Gluteal stretch: Lie on your back with both knees bent. Rest the ankle on your injured side over the knee of your other leg. Grasp the thigh of the leg on the uninjured side and pull toward your chest. You will feel a stretch along the buttocks on the injured side and possibly along the outside of your hip. Hold the stretch for 15 to 30 seconds. Repeat 3 times.
Gluteal Sets: Lie on your stomach with your legs straight out behind you. Squeeze your buttock muscles together and hold for 5 seconds. Relax. Do 2 sets of 15.
You can do the rest of the exercises to strengthen your gluteal muscles when the sharp pain goes away and you have just a dull ache when you do the gluteal sets.

Prone hip extension with bent leg: Lie on your stomach with a pillow under your hips. Bend the knee on your injured side. Draw your belly button in towards your spine and tighten your abdominal muscles. Lift your bent leg off the floor about 6 inches (15 centimeters). Keep your other leg straight. Hold for 5 seconds. Then lower your leg and relax. Do 2 sets of 15.

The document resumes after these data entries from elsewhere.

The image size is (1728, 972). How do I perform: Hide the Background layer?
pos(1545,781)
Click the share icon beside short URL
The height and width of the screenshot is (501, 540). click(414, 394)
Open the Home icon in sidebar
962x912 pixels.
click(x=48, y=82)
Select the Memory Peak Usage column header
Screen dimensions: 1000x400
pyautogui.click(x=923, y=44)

Resisted hip extension: Stand facing a door with elastic tubing tied around the ankle of your injured side. Knot the other end of the tubing and shut the knot in the door near the floor. Draw your abdomen in towards your spine and tighten your abdominal muscles. Pull the leg with the tubing straight back, keeping your leg straight. Make sure you do not lean forward. Return to the starting position. Do 2 sets of 15.
Resisted hip abduction: Stand sideways near a door with your injured side further from the door. Tie elastic tubing around the ankle on your injured side. Knot the other end of the tubing and close the knot in the door near the floor. Pull the tubing out to the side, keeping your leg straight. Return to the starting position. Do 2 sets of 15. For more resistance, move farther away from the door.
After these exercises get easy, strengthen your buttock muscles by doing lunges.

Lunge: Stand and take a large step forward with your injured leg. Keep your trunk upright. Dip your other knee down toward the floor, bending your back leg. Then step back to the starting position. Do 2 sets of 15.